▸ **WORK REQUIRED**: Give the entries again in full. Nothing may be altered.

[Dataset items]
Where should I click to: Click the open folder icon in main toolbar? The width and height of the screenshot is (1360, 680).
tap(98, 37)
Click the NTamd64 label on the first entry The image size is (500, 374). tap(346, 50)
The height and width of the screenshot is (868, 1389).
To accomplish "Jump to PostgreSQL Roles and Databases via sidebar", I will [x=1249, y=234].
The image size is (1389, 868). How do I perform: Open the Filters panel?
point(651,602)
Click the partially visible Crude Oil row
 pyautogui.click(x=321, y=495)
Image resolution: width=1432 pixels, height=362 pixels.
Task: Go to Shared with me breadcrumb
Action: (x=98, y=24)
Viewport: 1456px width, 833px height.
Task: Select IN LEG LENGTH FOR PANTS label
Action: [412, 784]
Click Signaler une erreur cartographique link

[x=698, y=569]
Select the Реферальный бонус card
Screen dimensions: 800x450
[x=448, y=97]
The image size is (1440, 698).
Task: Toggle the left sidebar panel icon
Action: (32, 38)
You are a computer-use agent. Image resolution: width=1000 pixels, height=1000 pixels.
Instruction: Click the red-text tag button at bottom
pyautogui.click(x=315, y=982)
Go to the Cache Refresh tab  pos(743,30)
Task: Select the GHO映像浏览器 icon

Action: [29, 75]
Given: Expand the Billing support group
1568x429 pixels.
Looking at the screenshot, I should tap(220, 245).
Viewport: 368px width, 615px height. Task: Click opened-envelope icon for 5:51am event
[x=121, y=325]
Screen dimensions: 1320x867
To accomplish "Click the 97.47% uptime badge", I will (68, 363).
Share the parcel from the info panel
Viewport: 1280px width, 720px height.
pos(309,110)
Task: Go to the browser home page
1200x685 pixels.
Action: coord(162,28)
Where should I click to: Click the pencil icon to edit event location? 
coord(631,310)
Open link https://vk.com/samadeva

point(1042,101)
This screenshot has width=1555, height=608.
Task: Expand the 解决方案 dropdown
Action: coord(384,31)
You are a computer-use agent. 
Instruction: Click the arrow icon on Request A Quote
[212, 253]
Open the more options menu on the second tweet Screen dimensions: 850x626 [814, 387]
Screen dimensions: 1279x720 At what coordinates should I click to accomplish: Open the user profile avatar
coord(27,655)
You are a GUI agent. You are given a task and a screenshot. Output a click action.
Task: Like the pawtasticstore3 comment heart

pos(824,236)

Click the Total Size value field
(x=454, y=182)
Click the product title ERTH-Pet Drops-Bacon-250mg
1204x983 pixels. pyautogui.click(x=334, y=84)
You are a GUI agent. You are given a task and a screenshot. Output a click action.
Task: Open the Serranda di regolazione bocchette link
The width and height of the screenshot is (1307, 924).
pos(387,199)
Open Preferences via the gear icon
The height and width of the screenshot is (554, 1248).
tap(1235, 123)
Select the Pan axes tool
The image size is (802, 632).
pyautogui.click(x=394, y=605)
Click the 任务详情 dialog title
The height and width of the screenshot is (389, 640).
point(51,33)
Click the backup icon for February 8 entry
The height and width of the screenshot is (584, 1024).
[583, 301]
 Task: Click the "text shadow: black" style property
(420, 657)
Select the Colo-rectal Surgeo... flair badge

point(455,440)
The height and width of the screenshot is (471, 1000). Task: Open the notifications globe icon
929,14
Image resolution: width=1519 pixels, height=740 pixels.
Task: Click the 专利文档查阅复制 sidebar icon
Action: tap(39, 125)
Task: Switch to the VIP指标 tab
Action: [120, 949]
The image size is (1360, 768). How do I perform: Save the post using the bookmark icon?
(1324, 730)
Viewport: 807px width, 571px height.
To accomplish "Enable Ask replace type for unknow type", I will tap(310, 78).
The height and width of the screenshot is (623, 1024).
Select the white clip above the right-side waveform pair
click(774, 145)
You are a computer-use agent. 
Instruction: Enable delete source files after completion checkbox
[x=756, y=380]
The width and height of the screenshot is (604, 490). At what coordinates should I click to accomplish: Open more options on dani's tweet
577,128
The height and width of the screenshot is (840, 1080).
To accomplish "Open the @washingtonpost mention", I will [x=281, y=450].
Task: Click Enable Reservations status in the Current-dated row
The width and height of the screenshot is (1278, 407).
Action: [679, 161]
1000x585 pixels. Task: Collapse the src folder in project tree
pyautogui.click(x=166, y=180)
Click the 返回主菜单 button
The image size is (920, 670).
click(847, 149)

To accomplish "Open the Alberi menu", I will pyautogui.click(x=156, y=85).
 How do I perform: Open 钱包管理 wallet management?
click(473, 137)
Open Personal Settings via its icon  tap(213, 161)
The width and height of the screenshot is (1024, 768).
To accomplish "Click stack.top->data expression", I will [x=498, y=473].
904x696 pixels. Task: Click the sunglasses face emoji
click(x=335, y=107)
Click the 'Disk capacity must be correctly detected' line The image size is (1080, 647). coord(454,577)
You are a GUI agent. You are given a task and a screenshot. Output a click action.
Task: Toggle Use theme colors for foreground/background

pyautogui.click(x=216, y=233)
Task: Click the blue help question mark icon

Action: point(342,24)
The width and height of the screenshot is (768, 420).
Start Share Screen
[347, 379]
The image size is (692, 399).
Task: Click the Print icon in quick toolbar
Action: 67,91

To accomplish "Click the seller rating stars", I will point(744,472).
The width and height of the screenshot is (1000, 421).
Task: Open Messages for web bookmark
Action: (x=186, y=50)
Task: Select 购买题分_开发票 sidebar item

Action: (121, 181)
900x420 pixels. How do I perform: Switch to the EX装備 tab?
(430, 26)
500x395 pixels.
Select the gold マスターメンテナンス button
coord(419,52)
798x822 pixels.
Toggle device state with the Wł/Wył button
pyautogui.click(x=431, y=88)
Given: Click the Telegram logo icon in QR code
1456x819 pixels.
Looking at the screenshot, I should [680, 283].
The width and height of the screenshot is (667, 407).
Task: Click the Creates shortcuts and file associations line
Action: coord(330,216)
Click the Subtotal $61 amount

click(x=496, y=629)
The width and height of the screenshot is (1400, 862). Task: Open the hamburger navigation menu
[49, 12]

▸ **RESPONSE FOR THIS EXERCISE**:
Where should I click to: Click the open folder icon in main toolbar? The width and height of the screenshot is (1360, 680).
tap(98, 37)
Click the NTamd64 label on the first entry The image size is (500, 374). tap(346, 50)
The height and width of the screenshot is (868, 1389).
To accomplish "Jump to PostgreSQL Roles and Databases via sidebar", I will [x=1249, y=234].
The image size is (1389, 868). How do I perform: Open the Filters panel?
point(651,602)
Click the partially visible Crude Oil row
 pyautogui.click(x=321, y=495)
Image resolution: width=1432 pixels, height=362 pixels.
Task: Go to Shared with me breadcrumb
Action: (x=98, y=24)
Viewport: 1456px width, 833px height.
Task: Select IN LEG LENGTH FOR PANTS label
Action: [412, 784]
Click Signaler une erreur cartographique link

[x=698, y=569]
Select the Реферальный бонус card
Screen dimensions: 800x450
[x=448, y=97]
The image size is (1440, 698).
Task: Toggle the left sidebar panel icon
Action: (32, 38)
You are a computer-use agent. Image resolution: width=1000 pixels, height=1000 pixels.
Instruction: Click the red-text tag button at bottom
pyautogui.click(x=315, y=982)
Go to the Cache Refresh tab  pos(743,30)
Task: Select the GHO映像浏览器 icon

Action: [29, 75]
Given: Expand the Billing support group
1568x429 pixels.
Looking at the screenshot, I should tap(220, 245).
Viewport: 368px width, 615px height. Task: Click opened-envelope icon for 5:51am event
[x=121, y=325]
Screen dimensions: 1320x867
To accomplish "Click the 97.47% uptime badge", I will (68, 363).
Share the parcel from the info panel
Viewport: 1280px width, 720px height.
pos(309,110)
Task: Go to the browser home page
1200x685 pixels.
Action: coord(162,28)
Where should I click to: Click the pencil icon to edit event location? 
coord(631,310)
Open link https://vk.com/samadeva

point(1042,101)
This screenshot has width=1555, height=608.
Task: Expand the 解决方案 dropdown
Action: coord(384,31)
You are a computer-use agent. 
Instruction: Click the arrow icon on Request A Quote
[212, 253]
Open the more options menu on the second tweet Screen dimensions: 850x626 [814, 387]
Screen dimensions: 1279x720 At what coordinates should I click to accomplish: Open the user profile avatar
coord(27,655)
You are a GUI agent. You are given a task and a screenshot. Output a click action.
Task: Like the pawtasticstore3 comment heart

pos(824,236)

Click the Total Size value field
(x=454, y=182)
Click the product title ERTH-Pet Drops-Bacon-250mg
1204x983 pixels. pyautogui.click(x=334, y=84)
You are a GUI agent. You are given a task and a screenshot. Output a click action.
Task: Open the Serranda di regolazione bocchette link
The width and height of the screenshot is (1307, 924).
pos(387,199)
Open Preferences via the gear icon
The height and width of the screenshot is (554, 1248).
tap(1235, 123)
Select the Pan axes tool
The image size is (802, 632).
pyautogui.click(x=394, y=605)
Click the 任务详情 dialog title
The height and width of the screenshot is (389, 640).
point(51,33)
Click the backup icon for February 8 entry
The height and width of the screenshot is (584, 1024).
[583, 301]
 Task: Click the "text shadow: black" style property
(420, 657)
Select the Colo-rectal Surgeo... flair badge

point(455,440)
The height and width of the screenshot is (471, 1000). Task: Open the notifications globe icon
929,14
Image resolution: width=1519 pixels, height=740 pixels.
Task: Click the 专利文档查阅复制 sidebar icon
Action: tap(39, 125)
Task: Switch to the VIP指标 tab
Action: [120, 949]
The image size is (1360, 768). How do I perform: Save the post using the bookmark icon?
(1324, 730)
Viewport: 807px width, 571px height.
To accomplish "Enable Ask replace type for unknow type", I will tap(310, 78).
The height and width of the screenshot is (623, 1024).
Select the white clip above the right-side waveform pair
click(774, 145)
You are a computer-use agent. 
Instruction: Enable delete source files after completion checkbox
[x=756, y=380]
The width and height of the screenshot is (604, 490). At what coordinates should I click to accomplish: Open more options on dani's tweet
577,128
The height and width of the screenshot is (840, 1080).
To accomplish "Open the @washingtonpost mention", I will [x=281, y=450].
Task: Click Enable Reservations status in the Current-dated row
The width and height of the screenshot is (1278, 407).
Action: [679, 161]
1000x585 pixels. Task: Collapse the src folder in project tree
pyautogui.click(x=166, y=180)
Click the 返回主菜单 button
The image size is (920, 670).
click(847, 149)

To accomplish "Open the Alberi menu", I will pyautogui.click(x=156, y=85).
 How do I perform: Open 钱包管理 wallet management?
click(473, 137)
Open Personal Settings via its icon  tap(213, 161)
The width and height of the screenshot is (1024, 768).
To accomplish "Click stack.top->data expression", I will [x=498, y=473].
904x696 pixels. Task: Click the sunglasses face emoji
click(x=335, y=107)
Click the 'Disk capacity must be correctly detected' line The image size is (1080, 647). coord(454,577)
You are a GUI agent. You are given a task and a screenshot. Output a click action.
Task: Toggle Use theme colors for foreground/background

pyautogui.click(x=216, y=233)
Task: Click the blue help question mark icon

Action: point(342,24)
The width and height of the screenshot is (768, 420).
Start Share Screen
[347, 379]
The image size is (692, 399).
Task: Click the Print icon in quick toolbar
Action: 67,91

To accomplish "Click the seller rating stars", I will point(744,472).
The width and height of the screenshot is (1000, 421).
Task: Open Messages for web bookmark
Action: (x=186, y=50)
Task: Select 购买题分_开发票 sidebar item

Action: (121, 181)
900x420 pixels. How do I perform: Switch to the EX装備 tab?
(430, 26)
500x395 pixels.
Select the gold マスターメンテナンス button
coord(419,52)
798x822 pixels.
Toggle device state with the Wł/Wył button
pyautogui.click(x=431, y=88)
Given: Click the Telegram logo icon in QR code
1456x819 pixels.
Looking at the screenshot, I should [680, 283].
The width and height of the screenshot is (667, 407).
Task: Click the Creates shortcuts and file associations line
Action: coord(330,216)
Click the Subtotal $61 amount

click(x=496, y=629)
The width and height of the screenshot is (1400, 862). Task: Open the hamburger navigation menu
[49, 12]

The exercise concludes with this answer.